Figure 4.

SPL7 and HY5 Cobind to the MIR408 Promoter.

(A) SPL7 and HY5 occupancy at the MIR408 locus based on global ChIP data, which were mapped onto the Arabidopsis genome coordinates and visualized using the Affymetrix Integrated Genome Brower. The position of pre-miR408 is depicted as a black arrow. Orange and blue ovals in the promoter region represent the GTAC and G-box-like motifs, respectively. Probes used in subsequent EMSA analyses are indicated.

(B) Confirmation of HY5 and SPL7 binding to the MIR408 promoter by ChIP-qPCR analysis. ChIP was performed in the indicated genotypes using either the anti-HY5 or anti-FLAG antibody. Data are means ± sd (n = 3). The numbers 1 to 4 denote hy5, the wild type, spl7, and 35S:FLAG-SPL7, respectively.

(C) EMSA analysis of HY5 binding to the G-box in the MIR408 promoter (probe I in A). Lane 1, labeled probe alone; lane 2, labeled probe incubated with recombinant HY5; lanes 3 to 5, excessive unlabeled probe was added as a competitor with the following competitor:probe ratios: 50 (lane 3), 100 (lane 4), and 200 (lane 5); lanes 6 and 7, a mutated probe (CACGTG changed to CTGCAG) incubated with the same amount of HY5 as in lanes 2 to 5 or eight times more HY5, respectively. FP, free probe.
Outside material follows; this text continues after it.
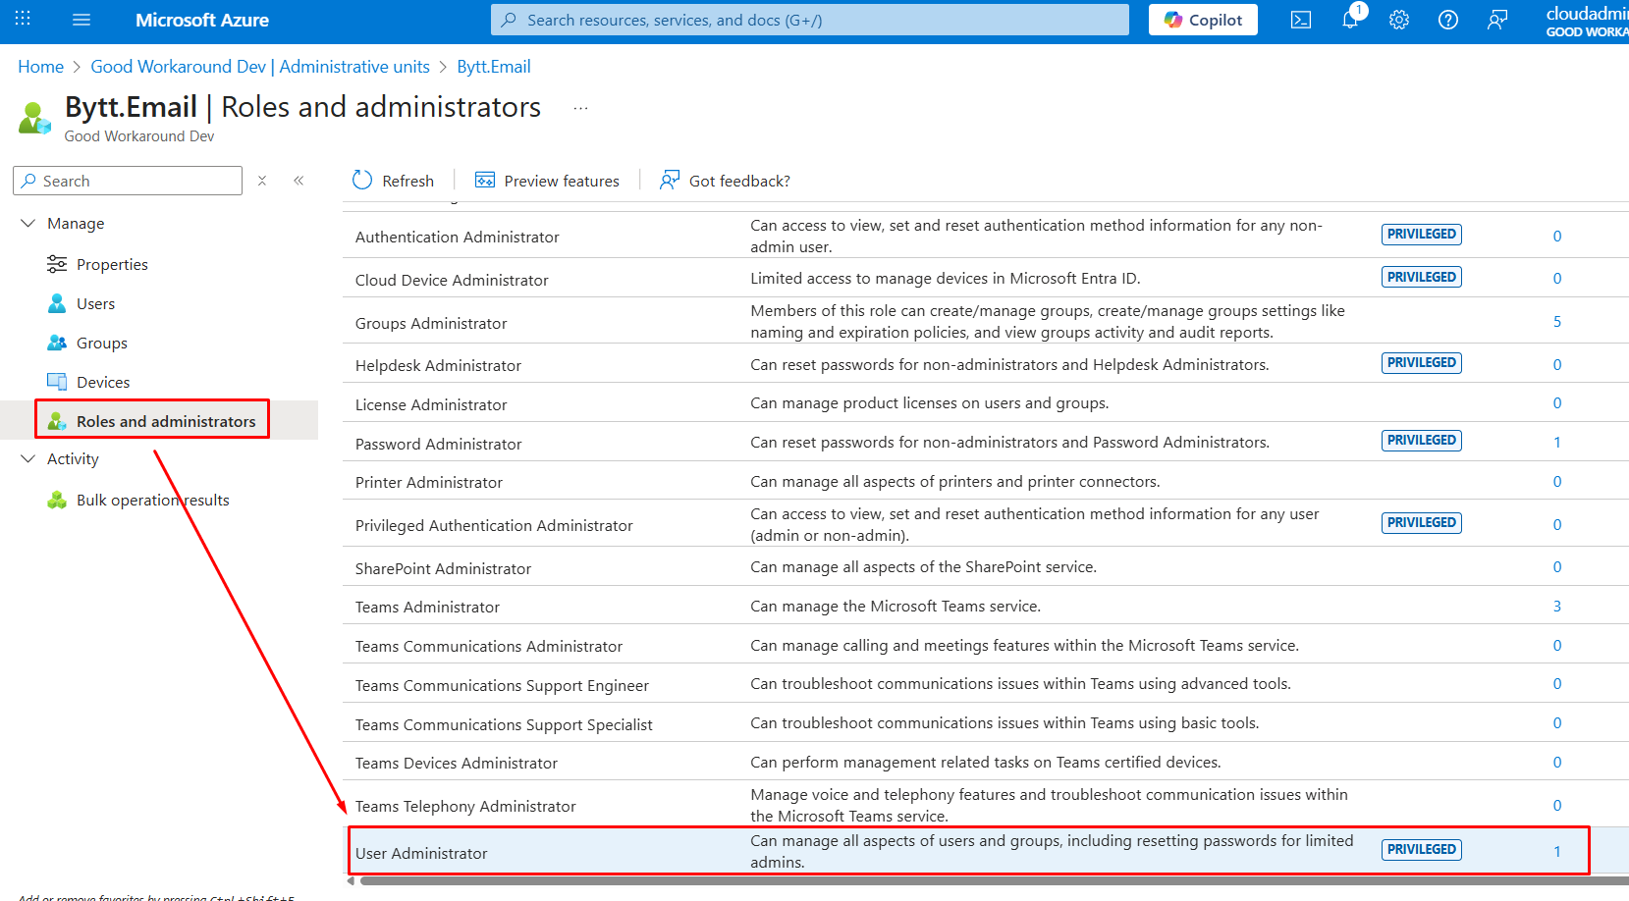The image size is (1629, 901).
Task: Collapse the sidebar with double chevron
Action: click(x=299, y=181)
(D) Cobinding of SPL7 and HY5 to the MIR408 promoter revealed by EMSA. Labeled probe II was incubated without protein (lane 1), with HY5 alone (lane 2), SPL7 alone (lane 3), both HY5 and SPL7 (lane 4), HY5 plus SPL7 and 200-fold excessive mutated probe (CACGTG changed to CTGCAG) as a competitor (lane 5), and HY5 plus SPL7 and 200-fold excess mutated probe (GTAC changed to CATG) as a competitor (lane 6). SB, shift band; SSB, super shift band.

(E) Yeast one-hybrid assay testing the cobinding of SPL7 and HY5 to the MIR408 promoter. Yeast cells containing pMIR408:LacZ were transformed with HY5, SPL7, or HY5 plus SPL7 fused with the Gal4 activation domain (AD) and grown on medium containing X-Gal. Cells expressing the activation domain alone were used as the negative control.